**Records provided**.
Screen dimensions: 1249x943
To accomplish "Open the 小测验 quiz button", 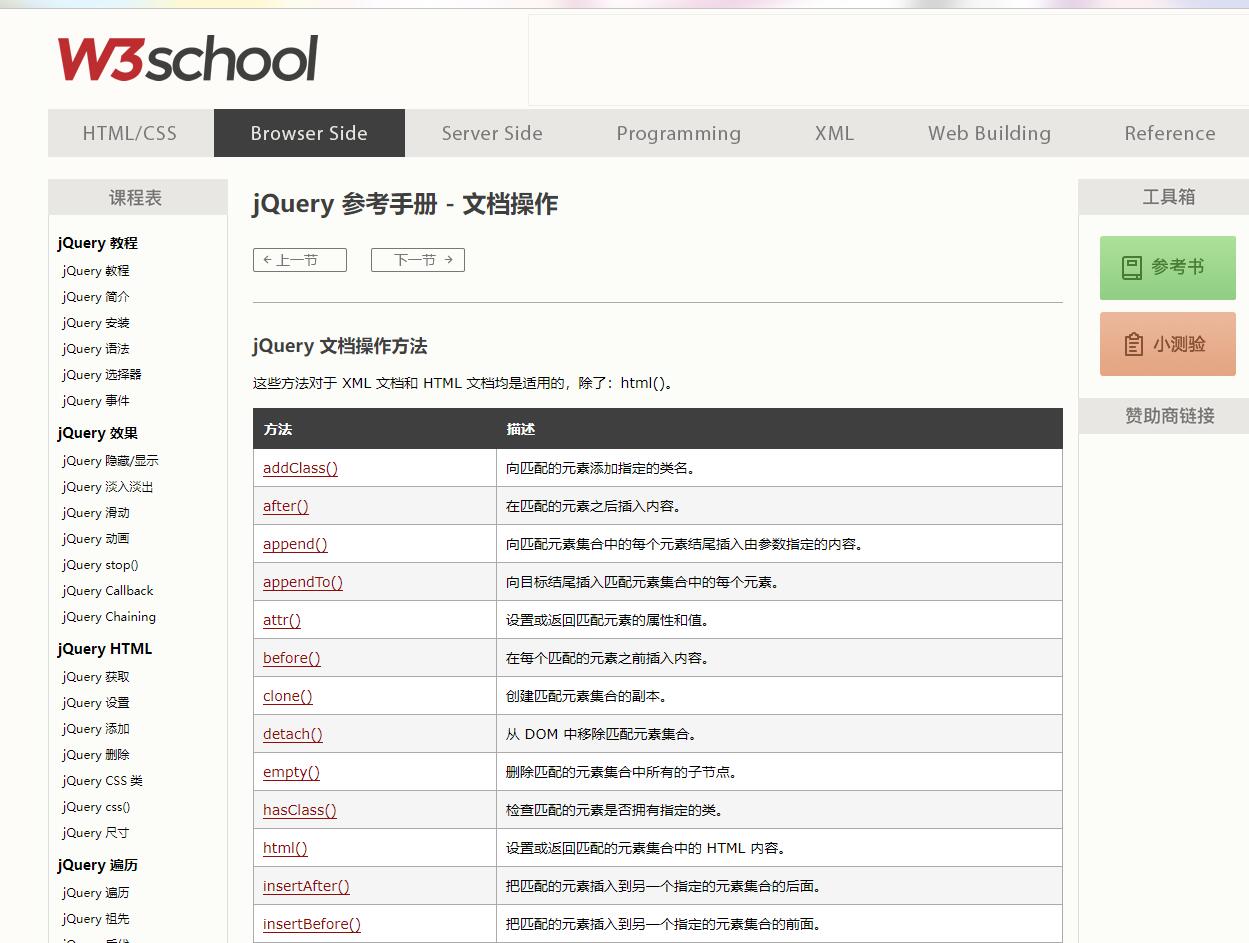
* * *
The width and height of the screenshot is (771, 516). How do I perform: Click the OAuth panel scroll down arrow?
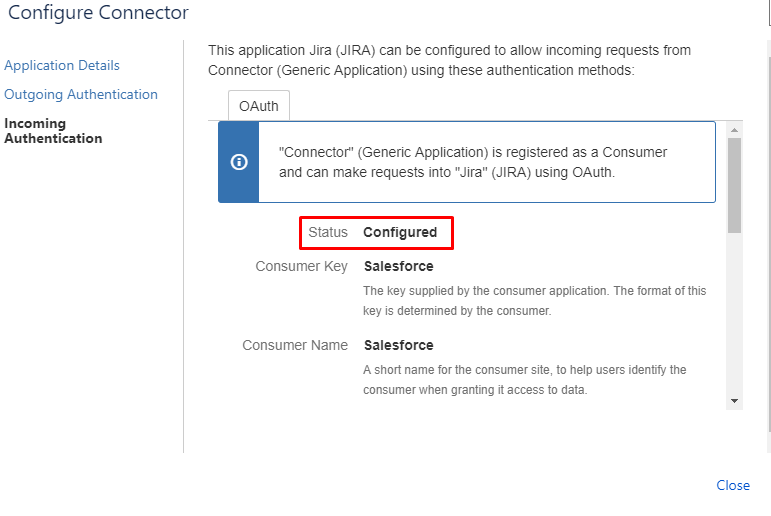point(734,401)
--
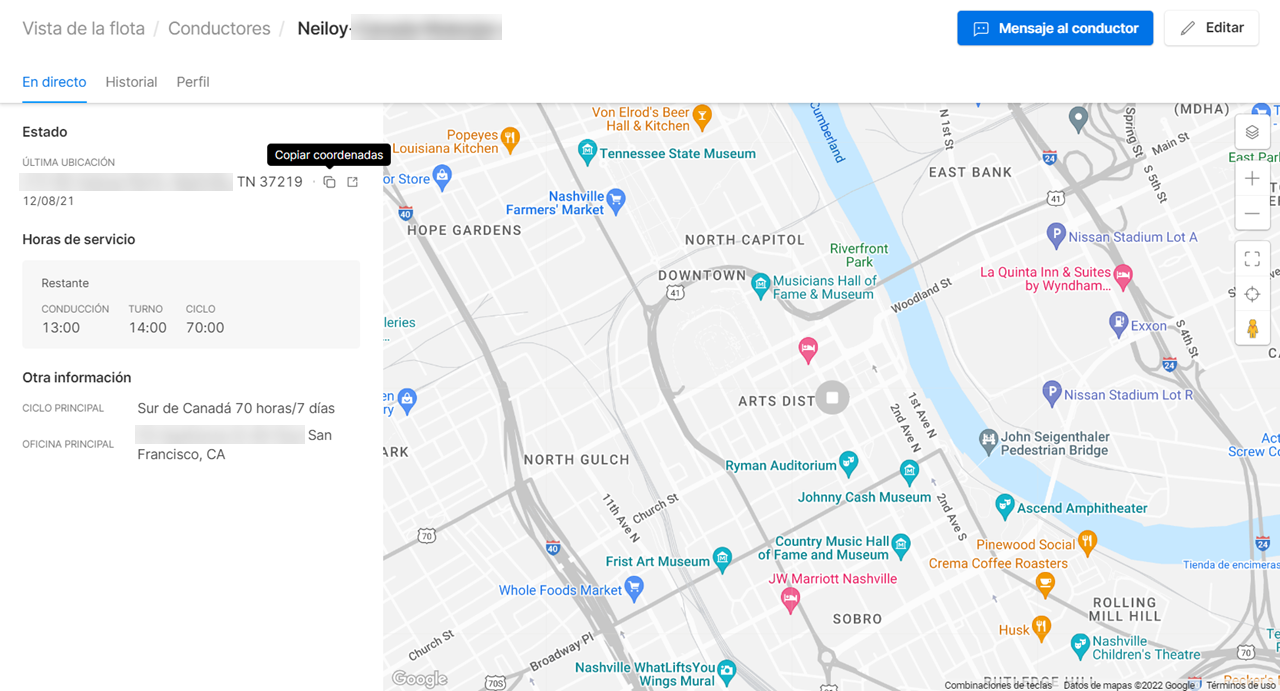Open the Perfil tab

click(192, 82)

**Task directions**. Within the material above, find the part that opens with the line containing "Screen dimensions: 1249x943" and closes with the line containing "the 小测验 quiz", and reproduce it exactly without the pictures.

**Your solution**.
Screen dimensions: 1249x943
To accomplish "Open the 小测验 quiz button", 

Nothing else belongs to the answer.